▶ Problem to work on
Please rescale the stretch from the line containing "Task: Click the help description text box" through the line containing "At what coordinates", both included. Reproduce only those lines, requests as well, with every coordinate in the answers multiplied by 0.75 and rounded to a whole number, halves going up.

▶ Data for processing
-- Start --
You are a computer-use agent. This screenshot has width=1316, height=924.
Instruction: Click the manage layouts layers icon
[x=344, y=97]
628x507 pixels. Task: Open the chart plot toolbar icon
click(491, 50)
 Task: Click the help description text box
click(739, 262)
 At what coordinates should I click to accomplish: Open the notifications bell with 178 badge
-- End --
-- Start --
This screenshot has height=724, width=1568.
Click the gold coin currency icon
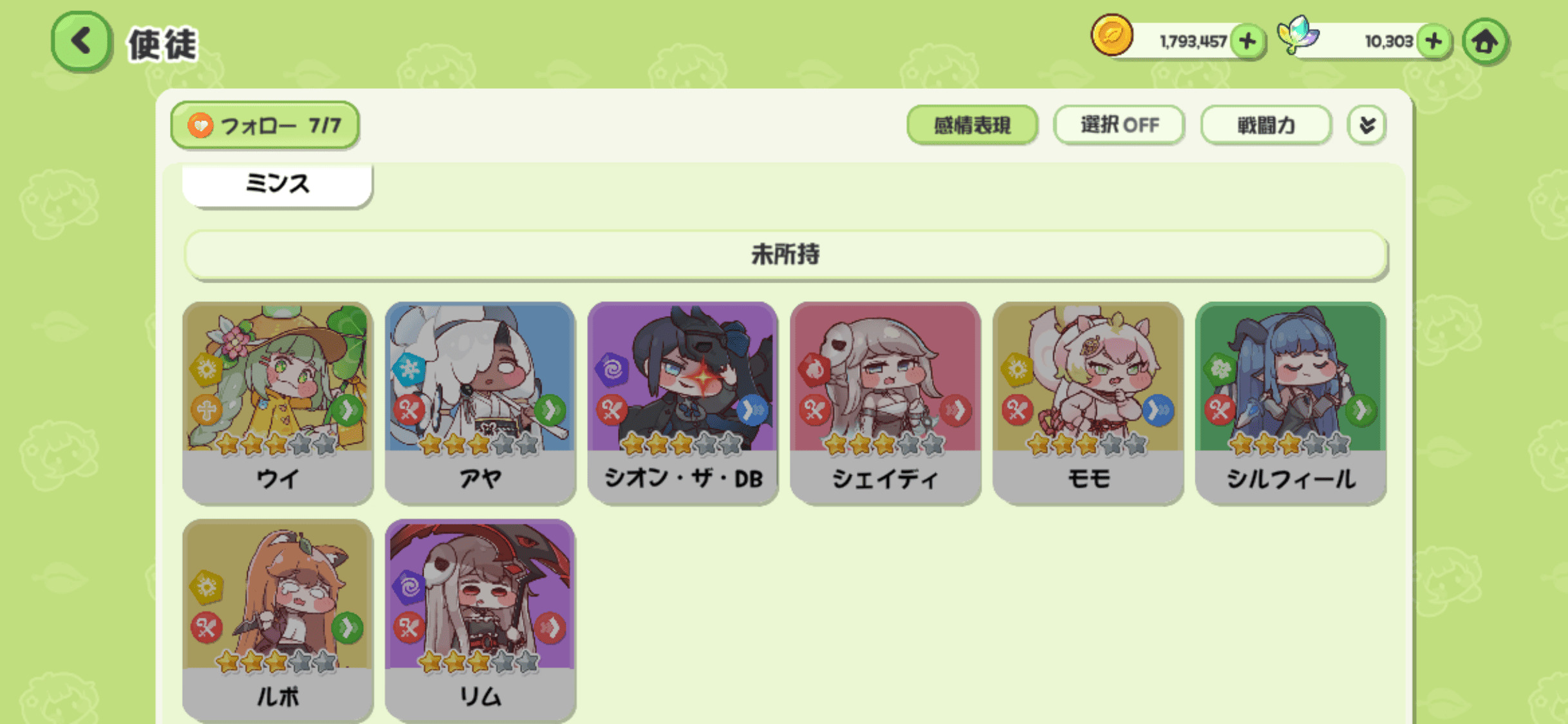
-- End --
▶ Task answer
 Task: Click the help description text box
click(554, 197)
 At what coordinates should I click to accomplish: Open the notifications bell with 178 badge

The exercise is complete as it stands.